PROVIDED PASSAGE:
Generate Machine Learning Predictions Without Writing Code

TUTORIAL

Overview

In this tutorial, you learn how to use Amazon SageMaker Canvas to build machine learning (ML) models and generate accurate predictions without writing a single line of code.
 
Amazon SageMaker Canvas is a visual point-and-click interface that expands the use of ML to business analysts, helping them to make business decisions without any ML experience. With SageMaker Canvas, business analysts can build ML models and generate predictions on their own. As a SageMaker Canvas user, you can import data from disparate sources; pick the target variables needed for predictions; and prepare and analyze data. Using the built-in AutoML capabilities, in just a few clicks you can build an ML model and generate accurate predictions, either single or in bulk, to assist with business decisions.

What you will accomplish

In this tutorial, you will:

  • Import datasets
  • Select the target variable for classification
  • Inspect datasets visually
  • Build an ML model with the SageMaker Canvas Quick Build feature
  • Understand model features and metrics
  • Generate and understand bulk and single predictions

Prerequisites

Before starting this tutorial, you will need:

 AWS experience

Beginner

 Time to complete

20 minutes

 Cost to complete

Less than $1.00, free tier eligible.

 Requires

You must be logged into an AWS account.

 Services used

Amazon SageMaker Canvas

 Last updated

April 25, 2023

Implementation

In this tutorial, you will build an ML model that can predict the estimated time of arrival (ETA) of shipments (measured in days). You will use a dataset that contains complete shipping data for delivered products, including estimated time, shipping, priority, carrier, and origin.

 

Step 1: Set up Amazon SageMaker Studio domain

If you already have a SageMaker Studio domain in the US East (N. Virginia) Region, follow the SageMaker Studio setup guide to attach the required AWS IAM policies to your SageMaker Studio account, then skip Step 1, and proceed directly to Step 2.
 
If you don't have an existing SageMaker Studio domain, continue with Step 1 to run an AWS CloudFormation template that creates a SageMaker Studio domain and adds the permissions required for the rest of this tutorial.
1.1    Choose the AWS CloudFormation stack link. This link opens the AWS CloudFormation console and creates your SageMaker Studio domain and a user named studio-user. It also adds the required permissions to your SageMaker Studio account. In the CloudFormation console, confirm that US East (N. Virginia) is the Region displayed in the upper right corner. Stack name should be CFN-SM-IM-Lambda-Catalog, and should not be changed. This stack takes about 10 minutes to create all the resources.

This stack assumes that you already have a public VPC set up in your account. If you do not have a public VPC, see VPC with a single public subnet to learn how to create a public VPC.

Step 2: Log into SageMaker Canvas and upload dataset to Amazon S3 bucket

2.1    Enter SageMaker Canvas in the search bar in the AWS console and go to SageMaker Canvas.

2.2    Choose Canvas under Getting started from the left pane and then choose US East (N. Virginia) from the Region dropdown list on the top right.

(Records from a dataset)
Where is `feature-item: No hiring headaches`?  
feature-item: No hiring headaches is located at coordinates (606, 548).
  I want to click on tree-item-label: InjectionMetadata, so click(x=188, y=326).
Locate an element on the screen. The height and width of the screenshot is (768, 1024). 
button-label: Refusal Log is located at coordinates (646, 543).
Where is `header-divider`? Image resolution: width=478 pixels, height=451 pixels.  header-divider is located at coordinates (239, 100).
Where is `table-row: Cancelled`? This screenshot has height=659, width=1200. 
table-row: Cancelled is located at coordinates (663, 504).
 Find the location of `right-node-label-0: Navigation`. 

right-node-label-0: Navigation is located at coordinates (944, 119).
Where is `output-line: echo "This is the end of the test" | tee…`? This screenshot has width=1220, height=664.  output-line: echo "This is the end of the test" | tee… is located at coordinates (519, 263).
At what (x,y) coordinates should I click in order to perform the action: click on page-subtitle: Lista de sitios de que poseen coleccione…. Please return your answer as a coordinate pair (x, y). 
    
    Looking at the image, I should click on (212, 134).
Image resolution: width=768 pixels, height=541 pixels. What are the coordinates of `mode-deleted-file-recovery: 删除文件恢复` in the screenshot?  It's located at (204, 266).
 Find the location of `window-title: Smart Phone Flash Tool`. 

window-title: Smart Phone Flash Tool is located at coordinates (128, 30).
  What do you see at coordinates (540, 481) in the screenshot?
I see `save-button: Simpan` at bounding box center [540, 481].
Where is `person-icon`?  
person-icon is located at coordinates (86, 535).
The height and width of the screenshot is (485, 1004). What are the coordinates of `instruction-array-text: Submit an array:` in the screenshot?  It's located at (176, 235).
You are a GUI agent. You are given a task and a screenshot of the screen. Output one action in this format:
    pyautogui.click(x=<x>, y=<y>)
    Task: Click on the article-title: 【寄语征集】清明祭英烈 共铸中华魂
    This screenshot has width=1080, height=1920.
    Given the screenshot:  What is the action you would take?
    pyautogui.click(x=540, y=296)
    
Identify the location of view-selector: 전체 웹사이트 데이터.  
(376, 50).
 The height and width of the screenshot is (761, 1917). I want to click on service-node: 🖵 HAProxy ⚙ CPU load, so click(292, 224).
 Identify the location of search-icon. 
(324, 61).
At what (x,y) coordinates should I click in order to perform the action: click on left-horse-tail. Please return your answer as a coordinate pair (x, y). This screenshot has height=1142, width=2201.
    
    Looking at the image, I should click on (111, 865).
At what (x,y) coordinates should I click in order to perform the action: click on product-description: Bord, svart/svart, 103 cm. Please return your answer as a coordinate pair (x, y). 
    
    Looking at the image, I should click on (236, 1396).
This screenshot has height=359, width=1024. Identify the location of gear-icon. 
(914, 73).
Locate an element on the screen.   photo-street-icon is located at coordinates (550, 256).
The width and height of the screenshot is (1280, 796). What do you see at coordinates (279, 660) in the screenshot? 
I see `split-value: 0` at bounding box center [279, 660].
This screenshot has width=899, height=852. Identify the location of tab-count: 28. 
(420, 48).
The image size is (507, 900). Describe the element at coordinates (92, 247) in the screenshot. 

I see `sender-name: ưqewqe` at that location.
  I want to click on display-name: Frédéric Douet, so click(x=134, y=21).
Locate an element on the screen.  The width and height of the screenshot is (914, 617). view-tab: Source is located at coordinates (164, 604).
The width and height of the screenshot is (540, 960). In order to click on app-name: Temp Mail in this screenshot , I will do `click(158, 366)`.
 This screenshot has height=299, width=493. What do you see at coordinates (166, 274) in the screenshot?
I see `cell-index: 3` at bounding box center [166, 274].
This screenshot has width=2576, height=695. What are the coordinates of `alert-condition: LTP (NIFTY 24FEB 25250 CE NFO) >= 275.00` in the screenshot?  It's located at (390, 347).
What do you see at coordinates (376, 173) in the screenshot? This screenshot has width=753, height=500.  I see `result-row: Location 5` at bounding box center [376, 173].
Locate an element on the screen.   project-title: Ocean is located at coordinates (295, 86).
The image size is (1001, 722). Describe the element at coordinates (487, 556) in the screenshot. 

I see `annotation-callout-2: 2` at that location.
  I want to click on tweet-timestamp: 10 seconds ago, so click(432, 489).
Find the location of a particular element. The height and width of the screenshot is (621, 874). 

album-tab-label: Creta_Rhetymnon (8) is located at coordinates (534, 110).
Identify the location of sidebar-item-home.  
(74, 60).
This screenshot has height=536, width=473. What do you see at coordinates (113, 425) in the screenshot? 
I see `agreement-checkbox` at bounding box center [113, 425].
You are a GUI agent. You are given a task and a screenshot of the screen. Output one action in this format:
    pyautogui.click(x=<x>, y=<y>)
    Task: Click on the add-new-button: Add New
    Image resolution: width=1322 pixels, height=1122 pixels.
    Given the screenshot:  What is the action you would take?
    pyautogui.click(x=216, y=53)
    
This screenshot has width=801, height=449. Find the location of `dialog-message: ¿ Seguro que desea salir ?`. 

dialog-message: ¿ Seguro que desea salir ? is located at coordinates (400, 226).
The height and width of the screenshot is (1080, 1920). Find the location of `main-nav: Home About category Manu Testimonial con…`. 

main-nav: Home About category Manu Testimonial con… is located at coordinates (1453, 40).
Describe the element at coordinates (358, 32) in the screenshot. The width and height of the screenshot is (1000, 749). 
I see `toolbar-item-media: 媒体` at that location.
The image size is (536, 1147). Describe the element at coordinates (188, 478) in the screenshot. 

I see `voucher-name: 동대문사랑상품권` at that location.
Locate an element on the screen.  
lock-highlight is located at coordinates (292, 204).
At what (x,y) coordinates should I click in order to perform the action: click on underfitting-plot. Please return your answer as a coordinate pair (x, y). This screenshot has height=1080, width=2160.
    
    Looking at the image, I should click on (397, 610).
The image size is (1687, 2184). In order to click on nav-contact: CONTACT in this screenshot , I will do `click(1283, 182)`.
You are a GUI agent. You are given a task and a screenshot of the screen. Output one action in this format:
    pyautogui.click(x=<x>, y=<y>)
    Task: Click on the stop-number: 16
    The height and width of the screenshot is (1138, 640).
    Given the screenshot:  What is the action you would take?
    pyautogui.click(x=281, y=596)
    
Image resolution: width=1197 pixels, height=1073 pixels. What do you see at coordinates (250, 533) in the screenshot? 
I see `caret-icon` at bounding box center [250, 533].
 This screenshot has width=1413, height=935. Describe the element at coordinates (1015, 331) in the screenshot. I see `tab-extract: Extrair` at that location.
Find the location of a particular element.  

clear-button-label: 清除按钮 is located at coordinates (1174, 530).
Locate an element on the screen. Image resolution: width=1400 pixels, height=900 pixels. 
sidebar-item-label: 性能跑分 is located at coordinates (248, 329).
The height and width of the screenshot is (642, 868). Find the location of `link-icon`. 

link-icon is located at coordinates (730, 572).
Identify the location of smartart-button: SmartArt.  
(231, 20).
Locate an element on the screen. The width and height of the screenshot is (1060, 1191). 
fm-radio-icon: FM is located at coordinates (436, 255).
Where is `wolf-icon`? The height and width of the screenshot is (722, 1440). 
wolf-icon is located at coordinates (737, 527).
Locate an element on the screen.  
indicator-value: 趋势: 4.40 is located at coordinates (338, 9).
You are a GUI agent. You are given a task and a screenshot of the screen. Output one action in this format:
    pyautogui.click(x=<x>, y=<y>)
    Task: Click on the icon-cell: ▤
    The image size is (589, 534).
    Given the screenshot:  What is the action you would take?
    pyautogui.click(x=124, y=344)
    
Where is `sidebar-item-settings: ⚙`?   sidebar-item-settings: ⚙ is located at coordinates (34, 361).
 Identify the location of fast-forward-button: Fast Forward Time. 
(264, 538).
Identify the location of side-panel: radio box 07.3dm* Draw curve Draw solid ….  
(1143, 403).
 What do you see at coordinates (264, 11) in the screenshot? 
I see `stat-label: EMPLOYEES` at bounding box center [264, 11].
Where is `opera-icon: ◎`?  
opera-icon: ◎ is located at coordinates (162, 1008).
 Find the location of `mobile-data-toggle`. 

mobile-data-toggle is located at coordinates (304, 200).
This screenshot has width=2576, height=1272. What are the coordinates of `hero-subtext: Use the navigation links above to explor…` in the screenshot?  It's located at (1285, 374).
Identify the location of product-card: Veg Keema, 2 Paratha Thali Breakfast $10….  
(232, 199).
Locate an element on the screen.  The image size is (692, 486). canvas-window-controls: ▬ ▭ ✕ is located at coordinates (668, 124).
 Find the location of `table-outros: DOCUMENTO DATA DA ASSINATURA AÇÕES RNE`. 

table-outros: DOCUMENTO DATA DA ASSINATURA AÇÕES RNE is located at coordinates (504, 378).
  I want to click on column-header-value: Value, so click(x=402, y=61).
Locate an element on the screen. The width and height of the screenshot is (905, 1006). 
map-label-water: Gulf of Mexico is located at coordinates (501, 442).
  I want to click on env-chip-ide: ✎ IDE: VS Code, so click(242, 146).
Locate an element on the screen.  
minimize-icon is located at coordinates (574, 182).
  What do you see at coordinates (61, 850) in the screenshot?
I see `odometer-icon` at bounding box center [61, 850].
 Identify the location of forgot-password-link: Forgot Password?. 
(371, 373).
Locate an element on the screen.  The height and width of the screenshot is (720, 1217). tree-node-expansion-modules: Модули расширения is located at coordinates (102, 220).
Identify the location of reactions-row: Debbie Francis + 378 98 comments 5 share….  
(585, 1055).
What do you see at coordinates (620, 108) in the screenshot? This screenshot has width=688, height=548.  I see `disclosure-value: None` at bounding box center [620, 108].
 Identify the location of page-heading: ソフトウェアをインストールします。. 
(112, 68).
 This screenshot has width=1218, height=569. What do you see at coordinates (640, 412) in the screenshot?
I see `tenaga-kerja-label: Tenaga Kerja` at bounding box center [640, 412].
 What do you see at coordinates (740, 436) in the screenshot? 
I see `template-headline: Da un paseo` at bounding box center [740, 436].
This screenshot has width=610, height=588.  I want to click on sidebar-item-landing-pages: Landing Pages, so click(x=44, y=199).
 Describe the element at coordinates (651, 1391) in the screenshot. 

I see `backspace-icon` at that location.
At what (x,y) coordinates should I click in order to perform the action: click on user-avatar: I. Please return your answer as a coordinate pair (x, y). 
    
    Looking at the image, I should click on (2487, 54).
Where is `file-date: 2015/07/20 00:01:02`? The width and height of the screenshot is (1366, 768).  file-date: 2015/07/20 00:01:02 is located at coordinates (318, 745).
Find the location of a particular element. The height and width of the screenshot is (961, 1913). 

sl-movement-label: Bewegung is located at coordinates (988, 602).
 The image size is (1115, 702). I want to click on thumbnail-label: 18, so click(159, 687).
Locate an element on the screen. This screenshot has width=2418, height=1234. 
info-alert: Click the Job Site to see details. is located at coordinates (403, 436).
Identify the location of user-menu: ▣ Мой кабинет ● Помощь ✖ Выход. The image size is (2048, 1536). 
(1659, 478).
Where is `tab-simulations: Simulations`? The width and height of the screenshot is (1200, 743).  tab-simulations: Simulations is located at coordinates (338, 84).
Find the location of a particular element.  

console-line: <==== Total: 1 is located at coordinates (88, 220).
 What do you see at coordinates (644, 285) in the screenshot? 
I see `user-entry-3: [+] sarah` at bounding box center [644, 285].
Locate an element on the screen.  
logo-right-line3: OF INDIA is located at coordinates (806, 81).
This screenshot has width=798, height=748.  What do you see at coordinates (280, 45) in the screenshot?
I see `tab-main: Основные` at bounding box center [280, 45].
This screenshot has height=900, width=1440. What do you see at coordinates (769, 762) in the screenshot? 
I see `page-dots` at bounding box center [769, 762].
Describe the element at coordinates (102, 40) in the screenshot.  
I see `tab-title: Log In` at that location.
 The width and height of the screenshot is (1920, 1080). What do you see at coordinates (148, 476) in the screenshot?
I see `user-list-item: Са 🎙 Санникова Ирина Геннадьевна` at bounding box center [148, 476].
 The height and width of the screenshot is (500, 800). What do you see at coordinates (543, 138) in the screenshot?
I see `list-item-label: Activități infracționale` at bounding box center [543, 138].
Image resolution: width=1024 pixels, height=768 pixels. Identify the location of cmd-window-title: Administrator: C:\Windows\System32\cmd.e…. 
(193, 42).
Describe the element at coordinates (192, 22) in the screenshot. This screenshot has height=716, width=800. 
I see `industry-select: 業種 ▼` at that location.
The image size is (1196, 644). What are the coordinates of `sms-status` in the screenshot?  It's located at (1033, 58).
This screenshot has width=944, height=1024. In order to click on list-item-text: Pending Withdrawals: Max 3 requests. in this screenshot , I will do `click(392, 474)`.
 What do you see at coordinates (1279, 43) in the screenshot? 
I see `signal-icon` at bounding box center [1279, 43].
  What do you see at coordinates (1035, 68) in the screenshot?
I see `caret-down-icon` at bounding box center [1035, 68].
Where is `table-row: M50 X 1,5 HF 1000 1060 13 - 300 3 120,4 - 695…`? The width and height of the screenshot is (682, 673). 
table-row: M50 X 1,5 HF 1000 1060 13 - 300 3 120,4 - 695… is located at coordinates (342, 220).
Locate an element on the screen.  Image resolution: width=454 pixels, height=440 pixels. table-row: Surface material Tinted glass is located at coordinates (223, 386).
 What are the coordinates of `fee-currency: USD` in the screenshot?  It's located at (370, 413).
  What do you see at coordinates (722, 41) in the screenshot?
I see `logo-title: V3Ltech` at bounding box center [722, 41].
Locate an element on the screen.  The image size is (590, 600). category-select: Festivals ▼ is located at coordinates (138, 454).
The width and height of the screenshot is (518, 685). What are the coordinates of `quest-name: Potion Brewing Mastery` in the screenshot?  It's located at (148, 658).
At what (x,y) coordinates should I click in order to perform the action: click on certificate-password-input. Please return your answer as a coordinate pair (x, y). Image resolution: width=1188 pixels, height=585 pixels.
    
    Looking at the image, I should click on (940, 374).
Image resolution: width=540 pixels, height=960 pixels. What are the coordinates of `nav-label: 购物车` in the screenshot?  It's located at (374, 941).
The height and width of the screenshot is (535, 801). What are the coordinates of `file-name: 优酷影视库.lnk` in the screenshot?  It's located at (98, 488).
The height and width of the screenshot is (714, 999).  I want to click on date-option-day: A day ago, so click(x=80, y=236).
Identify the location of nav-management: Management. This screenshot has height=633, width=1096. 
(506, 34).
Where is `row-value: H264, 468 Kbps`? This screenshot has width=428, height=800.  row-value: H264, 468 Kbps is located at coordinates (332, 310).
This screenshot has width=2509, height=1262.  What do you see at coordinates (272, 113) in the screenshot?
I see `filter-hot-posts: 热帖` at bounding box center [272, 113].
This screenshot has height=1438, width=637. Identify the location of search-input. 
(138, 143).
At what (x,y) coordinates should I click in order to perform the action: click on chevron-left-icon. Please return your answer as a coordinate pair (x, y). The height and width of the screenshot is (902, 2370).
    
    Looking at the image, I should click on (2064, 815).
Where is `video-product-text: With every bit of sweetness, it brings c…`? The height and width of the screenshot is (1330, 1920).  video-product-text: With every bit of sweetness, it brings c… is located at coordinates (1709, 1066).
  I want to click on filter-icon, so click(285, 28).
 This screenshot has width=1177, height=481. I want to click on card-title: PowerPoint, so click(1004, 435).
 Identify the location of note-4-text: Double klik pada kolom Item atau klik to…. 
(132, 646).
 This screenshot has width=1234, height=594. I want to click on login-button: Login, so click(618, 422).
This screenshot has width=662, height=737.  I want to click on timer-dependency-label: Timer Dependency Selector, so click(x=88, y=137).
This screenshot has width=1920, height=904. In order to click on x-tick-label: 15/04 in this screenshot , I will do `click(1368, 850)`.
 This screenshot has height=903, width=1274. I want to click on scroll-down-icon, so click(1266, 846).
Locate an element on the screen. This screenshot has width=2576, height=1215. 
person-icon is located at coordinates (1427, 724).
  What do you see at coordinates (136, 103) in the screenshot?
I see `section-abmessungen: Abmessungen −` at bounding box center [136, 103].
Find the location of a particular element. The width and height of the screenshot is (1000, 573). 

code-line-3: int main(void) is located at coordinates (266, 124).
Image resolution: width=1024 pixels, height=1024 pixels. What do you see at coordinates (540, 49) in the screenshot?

PROBLEMS TO SOLVE:
1. Answer these from the SageMaker Canvas tutorial:
(a) How long does the tutorial take to complete?
(b) What will the ML model built in the tutorial predict?
(c) About how long does the CloudFormation stack take to create all the resources?
2. Write the next part of the SageMaker Canvas tutorial, starting after its last step.

EXERCISE RESPONSES:
1.
(a) 20 minutes.
(b) The estimated time of arrival (ETA) of shipments, measured in days.
(c) About 10 minutes.

2.
  • On the SageMaker Canvas page, choose Open Canvas.
  • The SageMaker Canvas Creating application screen will be displayed. The application will take a few minutes to load.
2.3    If this is your first time using SageMaker in US-East 1, SageMaker Canvas creates an Amazon S3 bucket with a name that uses the following pattern: sagemaker-<your-Region>-<your-account-id>. Before proceeding with the rest of the tutorial, download the datasets below and save them to your local computer. You will then upload the datasets to the default S3 bucket that SageMaker Canvas has created for you.

2.4    Download the shipping log and products datasets from the following links

2.5    In the AWS console search bar, enter S3 and then select S3.
2.6    When the S3 console opens, you can find your default bucket that SageMaker Canvas has created for you under the Buckets section. Choose the bucket named sagemaker-<your-Region>-<your-account-id> and in the next page choose Upload.
2.7    On the Upload page, choose Add files, and select the two datasets you downloaded in the previous step. Scroll to the bottom of the page and choose Upload. SageMaker Canvas will access these files before building the model.

Step 3: Set up SageMaker Canvas for automatic model building

Import data into SageMaker Canvas for visual inspection and model building.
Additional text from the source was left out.